Restaurant Week Polska jest już dobrze znanym festiwalem restauracyjnym i chyba nikomu nie trzeba go już przedstawiać. Pokrótce wyjaśnijmy, o co w nim chodzi. W festiwalu uczestniczą starannie wybrane, najlepsze i najbardziej autorskie restauracje w 20 największych polskich miastach. To w nich szefowie kuchni przygotowują popisowe menu składające się z 3 dań: przystawki, dania głównego i deseru. Chętni, po zarejestrowaniu się na stronie internetowej festiwalu, mogą dokonywać rezerwacji w wybranej restauracji w określonej przez organizatora cenie.
Nie mogliśmy przepuścić takiej okazji, zwłaszcza że wspólnie spędzaliśmy majówkę we Wrocławiu. Podczas wiosennej edycji Restaurant Week Polska postanowiliśmy odwiedzić dwie restauracje: Vertigo Jazz Club & Restaurant oraz Alyki.

W menu stworzonym przez Katarzynę Sadowską znalazło się: Carpaccio z buraka z sosem miętowym, serce wołowe w glazurze na czarnej soczewicy z musem z czerwonej porzeczki oraz różane bezy z pianką cytrynową.
Do picia zamówiliśmy (menu degustacyjne nie obejmuje napojów) domową lemoniadę z mango za oraz drink o wymownej nazwie “Funky Feeling”.
Jak oceniamy to, co pojawiło się przed nami na talerzach? Carpaccio z buraka było klasyczne, dominowały w nim słodkie smaki - dobre, choć nie zapadające głębiej w pamięć. Pikantne serce robiło wrażenie przede wszystkim swoją wielkością. Niestety jednocześnie było lekko gumowate. Przejdźmy do deseru. Jeśli jeszcze nie wiecie, to zdradzę Wam tajemnicę: Ania jest wielką miłośniczką bezy (w każdym wydaniu). I tu pojawia się rozczarowanie. Różane bezy nie były kruche i rozpływające się w ustach, ale klejące się i twarde (niestety, mimo szczerych chęci, nie do zjedzenia). O napojach nie można powiedzieć nic złego - zarówno lemoniada i drink bardzo nam smakowały.
Jak już wspomnieliśmy wcześniej, drugim z wybranych przez nas miejsc była Restauracja Alyki, mieszcząca się w Sky Tower. I tam właśnie przeżyliśmy owe “Emocje na talerzu”, które są hasłem wiosennej edycji Restaurant Week Polska 2017. Sama restauracja cechuje się przytulnym wnętrzem z przewagą beżu i drewna.

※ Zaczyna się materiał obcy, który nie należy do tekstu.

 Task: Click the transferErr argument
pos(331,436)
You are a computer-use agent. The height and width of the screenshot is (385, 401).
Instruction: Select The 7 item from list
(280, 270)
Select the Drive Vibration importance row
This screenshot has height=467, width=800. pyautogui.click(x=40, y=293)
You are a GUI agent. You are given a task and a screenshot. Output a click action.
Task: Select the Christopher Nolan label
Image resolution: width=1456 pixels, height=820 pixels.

Nie przesadzimy, jeśli napiszemy, że zostaliśmy oczarowani tym, co znalazło się na naszych talerzach. Nie tylko wizualnie, ale i smakowo. Każde z dań było znakomite, ciekawie skomponowane oraz przygotowane i podane z dbałością o szczegóły. Tak, zdecydowanie były to wspomniane “emocje na talerzu”. Na uwagę zasługuje także jakość obsługi, która również jest oceniana w ramach festiwalu. Kelnerzy nie ograniczyli się jedynie do roli "podawaczy jedzenia", ale mieli z nami bardzo dobry kontakt, służąc radą i wprowadzając w każde z dań, zapoznając nas z historią jego powstania. Podsumowując, wizyta w Alyki wywarła na nas naprawdę bardzo pozytywne wrażenie.
Nie wystawimy tu tradycyjnych ocen żadnej ze wspomnianych restauracji. Dlaczego? Dlatego, że wspomniane dania tworzyły menu degustacyjne, niedostępne na co dzień w tych miejscach. Każde z nich odwiedzimy ponownie, by spróbować pozycji z klasycznego menu. Wtedy na pewno poznacie naszą opinię w całej okazałości.
Jednocześnie gorąco zachęcamy Was do wzięcia udziału w następnej edycji Restaurant Week Polska. Jeżeli mieszkacie w jednym z miast biorących udział w tym wydarzeniu i macie upatrzone restauracje, do których zawsze chcieliście iść lub po prostu szukacie nowych, ciekawych miejsc i smaków, może być to świetny moment na spróbowanie nietuzinkowych kulinarnych propozycji, które zresztą możecie później ocenić na stronie internetowej Restaurant Week. My pod tym względem na pewno Was nie zawiedziemy.